(THE INPUT):
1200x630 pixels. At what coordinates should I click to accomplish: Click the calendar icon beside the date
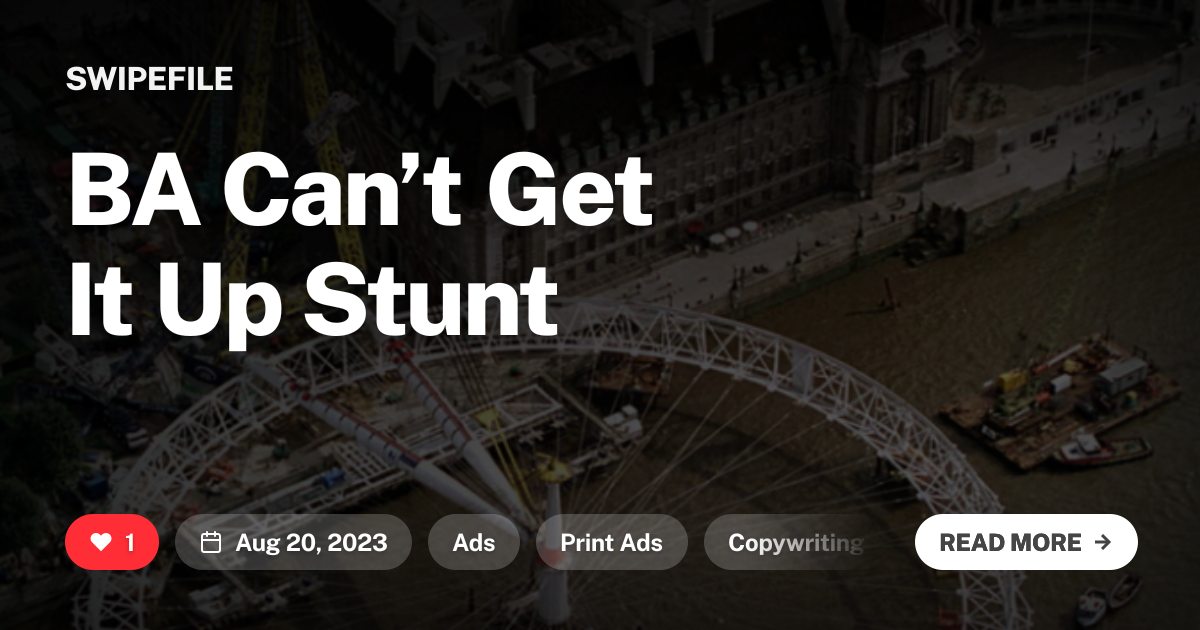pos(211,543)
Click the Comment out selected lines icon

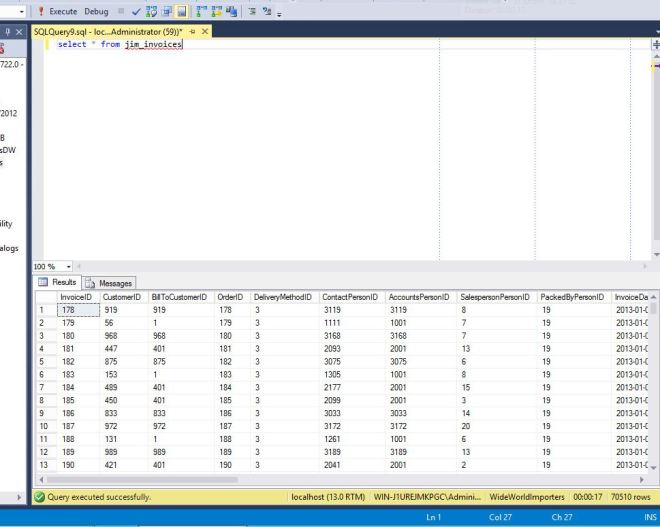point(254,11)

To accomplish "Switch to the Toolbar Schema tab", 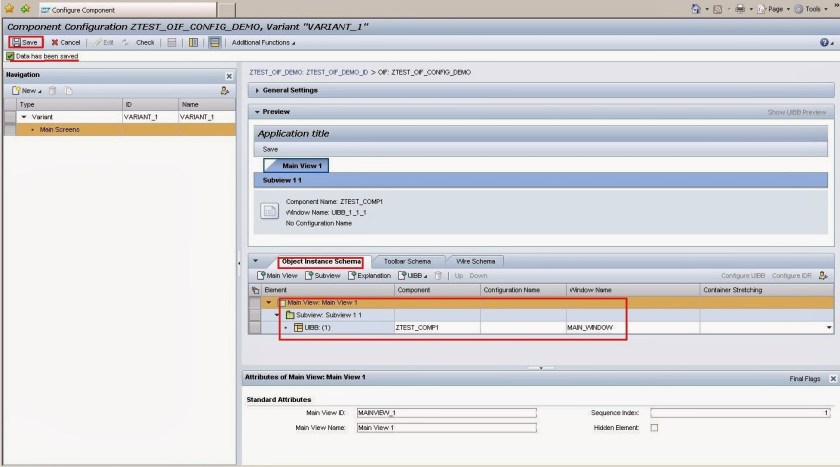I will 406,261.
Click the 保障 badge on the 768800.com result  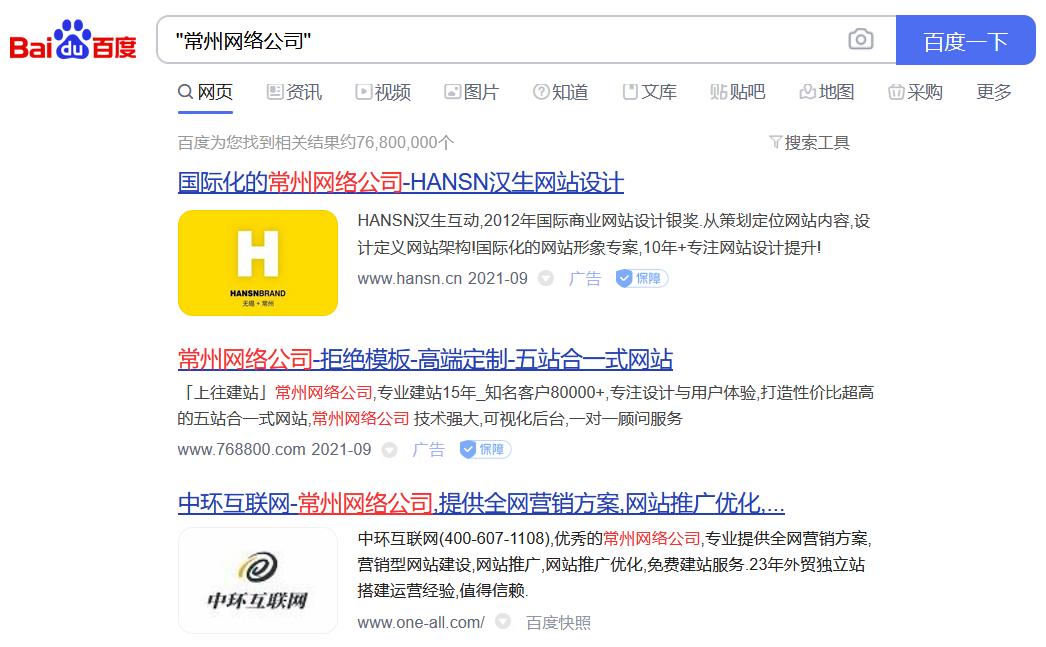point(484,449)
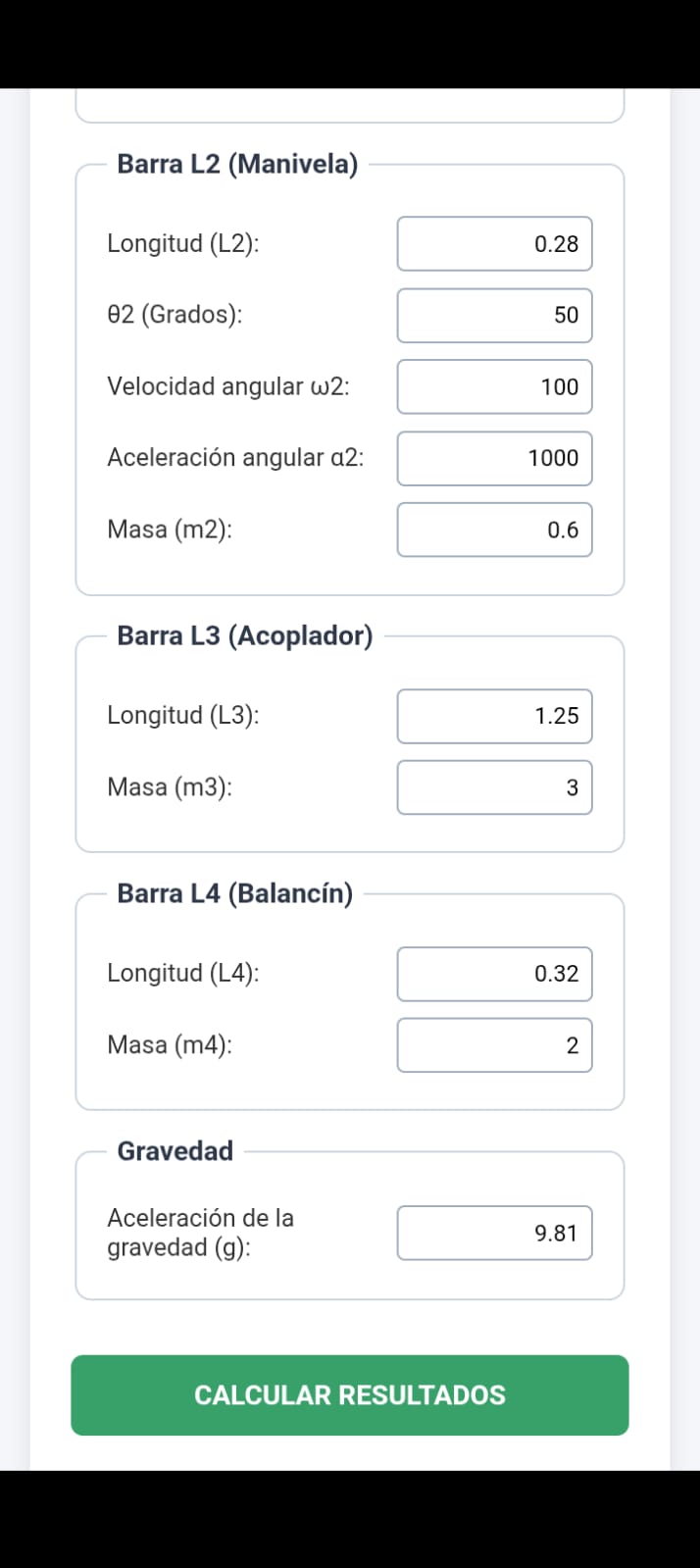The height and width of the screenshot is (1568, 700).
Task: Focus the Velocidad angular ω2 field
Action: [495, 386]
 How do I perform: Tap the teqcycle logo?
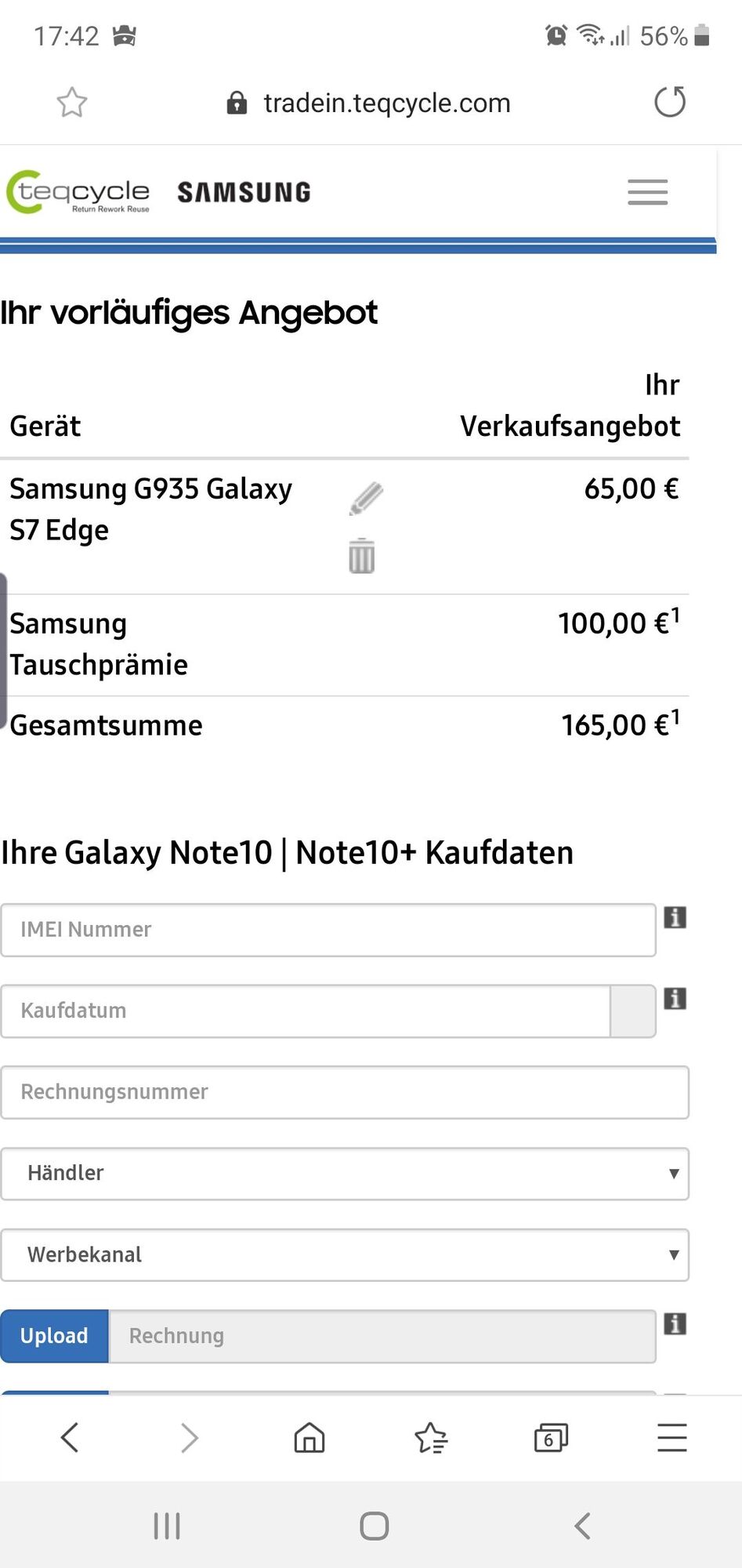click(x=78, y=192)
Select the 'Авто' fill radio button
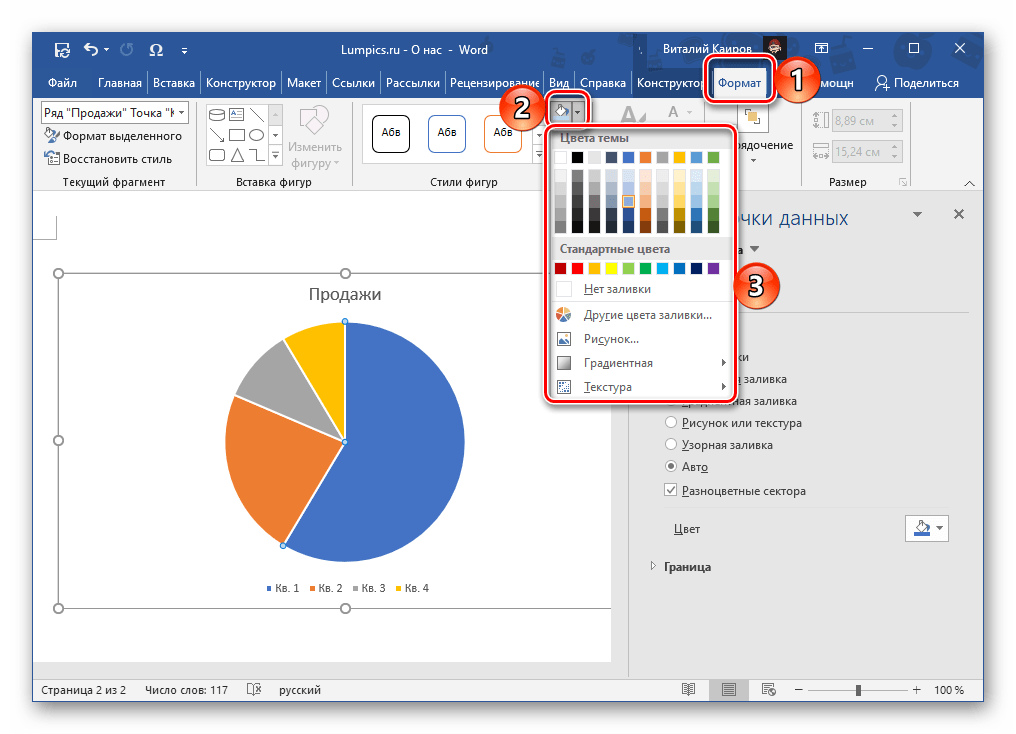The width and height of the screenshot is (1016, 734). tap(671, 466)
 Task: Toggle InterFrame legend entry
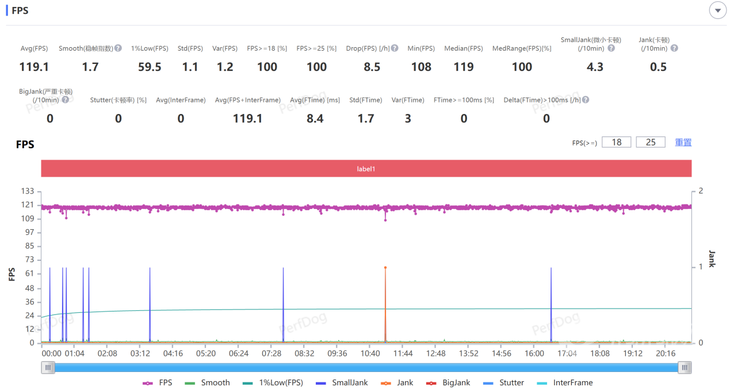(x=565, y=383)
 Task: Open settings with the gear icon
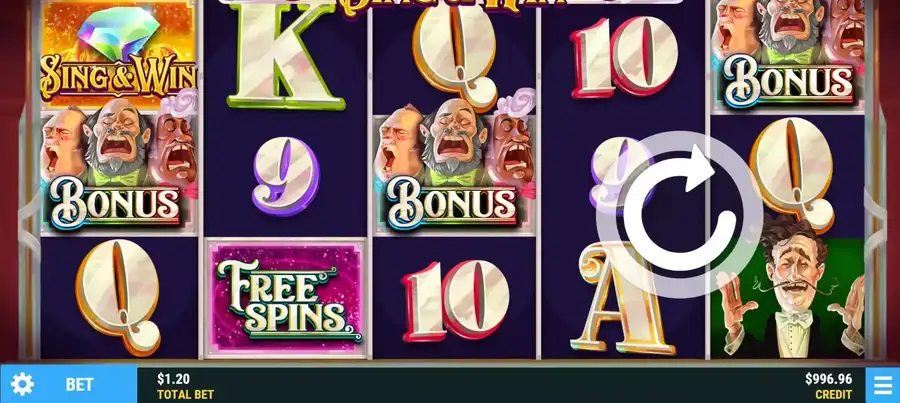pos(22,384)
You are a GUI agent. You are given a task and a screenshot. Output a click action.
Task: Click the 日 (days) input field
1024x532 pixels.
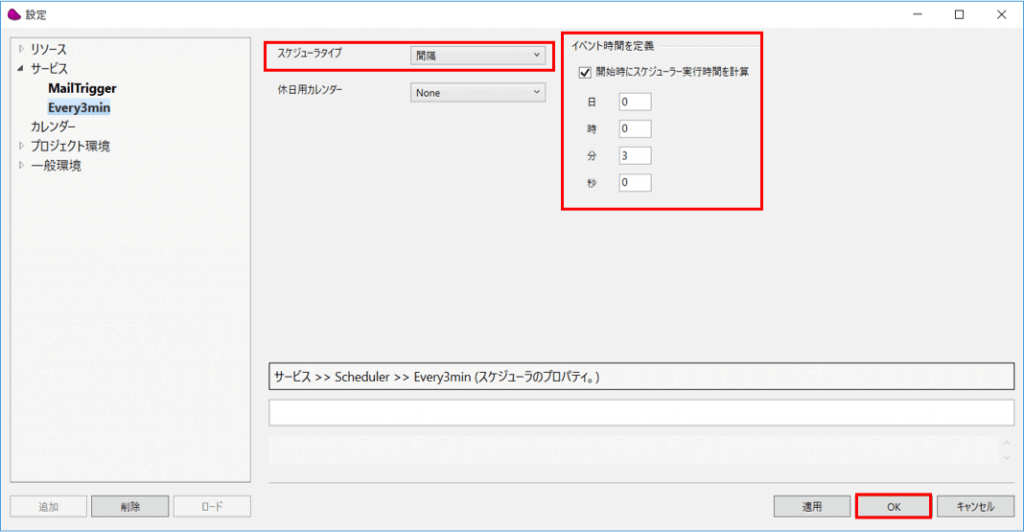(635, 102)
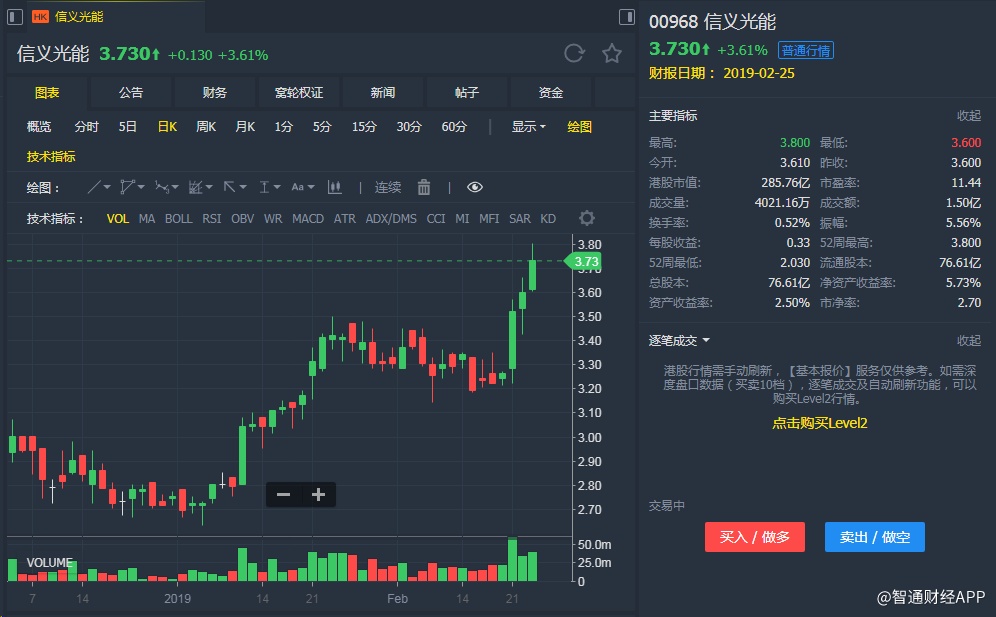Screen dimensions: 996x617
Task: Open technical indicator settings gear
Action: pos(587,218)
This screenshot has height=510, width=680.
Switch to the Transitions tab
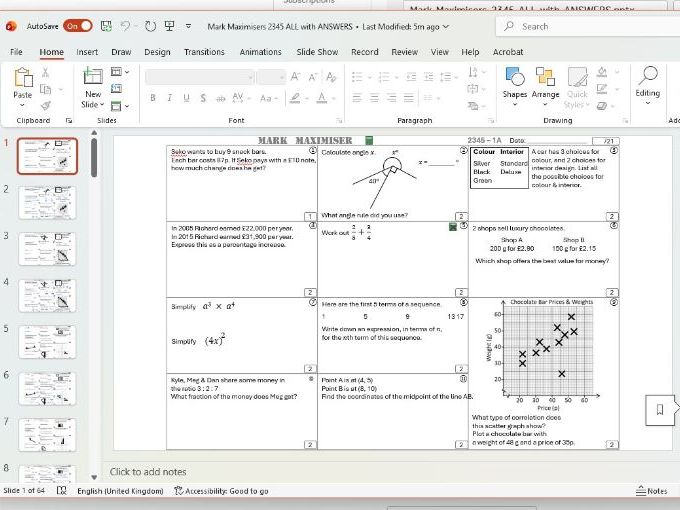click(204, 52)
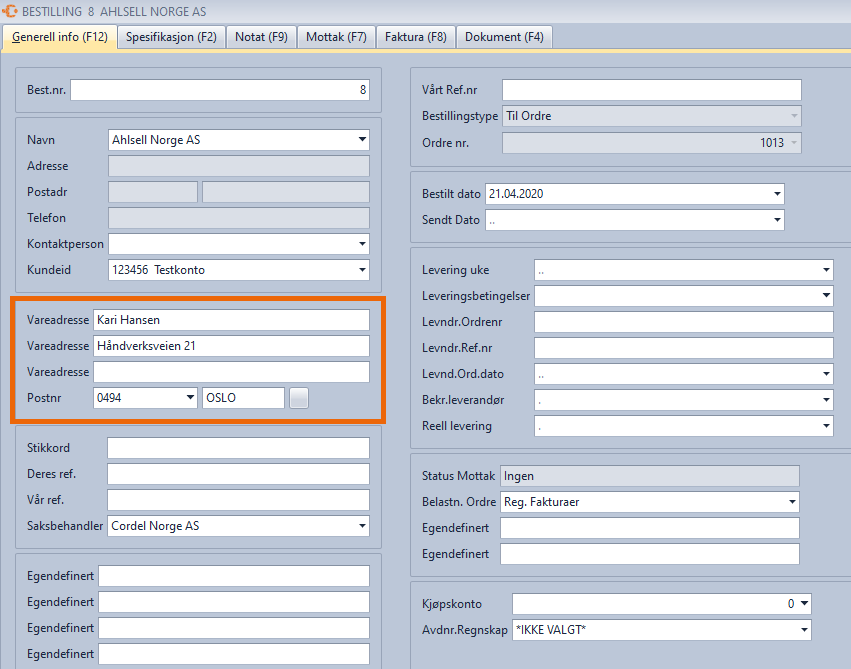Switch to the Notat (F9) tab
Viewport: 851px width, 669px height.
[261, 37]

(WHAT TO DO):
Emit an exact copy of the lines from the line bearing "This screenshot has height=510, width=680." through the last line above, inclusive, and leave the images out.

(SOLUTION):
This screenshot has height=510, width=680.
Switch to the Transitions tab
click(204, 52)
Switch to the Notat (F9) tab
Viewport: 851px width, 669px height.
[261, 37]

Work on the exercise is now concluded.